Agent-to-Agent (A2A)

Your iOS or macOS app has an on-device agent for fast, private, offline-capable responses. For tasks that are too heavy for the device, the on-device agent delegates to a backend agent your team hosts. A2A is the bridge between your app and your backend. The remote agent looks exactly like a local tool to the caller.

When to Use A2A

  • Private and offline tasks stay on device. Only heavy work goes to the backend.
  • A task is too compute-intensive for the device (processing a 200-page document, complex multi-step research)
  • Your backend ML team built their agent in Python or TypeScript Strands SDK and you want to call it from Swift without either team changing how they write agents
  • A task requires a specialized model that only runs on your backend server

How It Works

App (Swift, on-device) → A2AClient (tool call) → HTTP POST A2AServer Backend Agent
The on-device agent sees A2AClient as a regular tool.
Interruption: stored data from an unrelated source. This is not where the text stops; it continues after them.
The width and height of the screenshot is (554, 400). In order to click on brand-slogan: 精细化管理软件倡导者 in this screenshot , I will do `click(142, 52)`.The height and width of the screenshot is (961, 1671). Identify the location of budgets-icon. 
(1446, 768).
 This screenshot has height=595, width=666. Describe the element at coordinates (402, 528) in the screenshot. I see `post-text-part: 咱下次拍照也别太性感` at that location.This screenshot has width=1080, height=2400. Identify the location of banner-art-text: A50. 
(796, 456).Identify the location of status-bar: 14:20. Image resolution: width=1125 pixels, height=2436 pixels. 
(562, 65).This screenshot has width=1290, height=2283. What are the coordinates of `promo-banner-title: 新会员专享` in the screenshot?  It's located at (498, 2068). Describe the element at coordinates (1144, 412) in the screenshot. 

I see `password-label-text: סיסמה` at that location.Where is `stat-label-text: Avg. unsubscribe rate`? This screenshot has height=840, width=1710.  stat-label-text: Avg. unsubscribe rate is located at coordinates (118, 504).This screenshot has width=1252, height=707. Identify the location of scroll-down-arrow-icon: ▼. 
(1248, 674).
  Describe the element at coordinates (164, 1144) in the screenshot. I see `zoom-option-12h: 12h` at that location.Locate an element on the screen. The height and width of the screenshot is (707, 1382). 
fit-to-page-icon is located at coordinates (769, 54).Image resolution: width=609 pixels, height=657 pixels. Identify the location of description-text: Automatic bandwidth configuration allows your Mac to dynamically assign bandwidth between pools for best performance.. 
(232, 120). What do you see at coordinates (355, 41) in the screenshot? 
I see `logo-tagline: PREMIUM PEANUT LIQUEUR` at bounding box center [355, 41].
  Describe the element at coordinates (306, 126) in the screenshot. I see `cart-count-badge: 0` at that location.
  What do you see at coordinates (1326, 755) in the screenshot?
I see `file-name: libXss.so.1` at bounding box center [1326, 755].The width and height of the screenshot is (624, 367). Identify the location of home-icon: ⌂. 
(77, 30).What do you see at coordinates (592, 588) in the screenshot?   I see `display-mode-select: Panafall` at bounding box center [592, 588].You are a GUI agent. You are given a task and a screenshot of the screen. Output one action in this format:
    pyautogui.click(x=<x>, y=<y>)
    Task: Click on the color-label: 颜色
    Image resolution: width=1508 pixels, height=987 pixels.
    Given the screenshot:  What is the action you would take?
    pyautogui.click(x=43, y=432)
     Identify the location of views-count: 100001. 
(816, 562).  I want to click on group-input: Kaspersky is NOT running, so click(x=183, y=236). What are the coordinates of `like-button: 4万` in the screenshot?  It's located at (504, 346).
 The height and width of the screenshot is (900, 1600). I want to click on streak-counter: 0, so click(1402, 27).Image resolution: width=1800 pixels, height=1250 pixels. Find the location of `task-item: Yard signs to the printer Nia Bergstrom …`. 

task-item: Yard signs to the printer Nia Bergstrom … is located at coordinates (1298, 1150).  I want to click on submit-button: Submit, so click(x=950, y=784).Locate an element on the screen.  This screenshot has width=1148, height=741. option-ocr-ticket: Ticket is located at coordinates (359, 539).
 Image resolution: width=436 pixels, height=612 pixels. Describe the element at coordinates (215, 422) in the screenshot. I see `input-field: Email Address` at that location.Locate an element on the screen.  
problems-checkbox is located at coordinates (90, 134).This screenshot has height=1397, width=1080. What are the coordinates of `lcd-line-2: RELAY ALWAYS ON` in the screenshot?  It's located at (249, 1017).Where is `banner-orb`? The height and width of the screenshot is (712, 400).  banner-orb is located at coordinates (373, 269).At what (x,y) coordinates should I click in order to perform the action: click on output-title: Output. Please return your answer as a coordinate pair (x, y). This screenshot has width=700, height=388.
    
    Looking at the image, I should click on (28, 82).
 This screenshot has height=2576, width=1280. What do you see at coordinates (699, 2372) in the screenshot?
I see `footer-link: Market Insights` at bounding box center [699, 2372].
The backend agent is unaware it is being called remotely.

Serving a Backend Agent

Your team's backend service wraps an agent in an A2AServer to expose it over HTTP. The server handles request parsing, agent invocation, and response serialization:

backend-service/main.swiftSwift
import StrandsAgents

/// Process a long document and return a structured summary.
@Tool
func processDocument(content: String) async throws -> String {
    // heavy document processing; appropriate for a backend server
    return "Summary: ..."
}

let documentAgent = Agent(
    model: try BedrockProvider(config: BedrockConfig(
        modelId: "us.anthropic.claude-sonnet-4-20250514-v1:0"
    )),
    tools: [processDocument],
    systemPrompt: "You are a document analysis agent. Process long documents and return concise structured summaries."
)

// Your backend service exposes this agent on port 8080
let server = A2AServer(agent: documentAgent, name: "Document Agent", port: 8080)
try await server.start()

Calling the Backend from Your App

Your iOS or macOS app creates an A2AClient pointing at the backend. Pass it to the on-device agent's tool list. It behaves exactly like a local tool from the caller's perspective:

YourApp/AssistantView.swiftSwift
import StrandsAgents

// Point at your team's backend document agent
let backendDocumentAgent = A2AClient(
    name: "analyze_document",
    description: "Process a long document on the backend and return a structured summary",
    endpoint: URL(string: "https://agents.yourteam.com/documents")!
)

// The on-device agent delegates heavy document work to the backend
// and handles lightweight questions itself
let onDeviceAgent = Agent(
    model: try MLXProvider(modelId: "mlx-community/Qwen3-4B-4bit"),
    tools: [backendDocumentAgent, searchLocalNotes, readCalendar],
    systemPrompt: """
    You are a personal assistant running on device.
    For lightweight questions, answer directly.
    For long documents or intensive analysis, use the analyze_document tool to delegate to the backend.
    """
)

let result = try await onDeviceAgent.run("Summarize the 200-page contract I just uploaded")
print(result.output)

Working with Your Backend Team

Your app is Swift. Your backend ML team built their agent in Python Strands SDK. A2A connects them without either team changing how they write agents. The Swift app calls the Python backend over HTTP, and the Python agent serves responses with no knowledge of the Swift caller:

Calling your team's Python backend agent from SwiftSwift
// Your team's Python Strands agent, served at agents.yourteam.com
// The Python team wrote and deployed it independently
let pythonBackendAgent = A2AClient(
    name: "ml_analysis",
    description: "Run complex ML analysis using the backend's specialized models and data",
    endpoint: URL(string: "https://agents.yourteam.com/ml")!,
    bearerToken: authToken  // your app's credentials
)

// On-device Swift agent delegates ML-heavy work to the Python backend
let onDeviceAgent = Agent(model: localProvider, tools: [pythonBackendAgent])
let result = try await onDeviceAgent.run("Analyze the trends in my health data over the past year")

Authentication

Pass a bearer token or other credentials when creating the client. The token is included in every request to the backend agent:

Swift
let client = A2AClient(
    name: "secure_backend",
    description: "Your team's backend agent behind auth",
    endpoint: URL(string: "https://agents.yourteam.com/assistant")!,
    bearerToken: "eyJhbGciOiJSUzI1NiJ9..."
)

A2A vs. Graph and Swarm

Graph / SwarmA2A
Agent locationSame device, same processYour backend server
CommunicationIn-memory function callsHTTP
LanguagesSwift onlyPython, TypeScript, Swift, any
LatencyMicrosecondsNetwork round-trip
Works offlineYes (local model)No (requires network)
Data privacyStays on deviceSent to your backend
💡

A2A works alongside Graph and Swarm; they are not mutually exclusive. A graph node can be an A2A client, and a swarm member can hand off to a backend agent over A2A.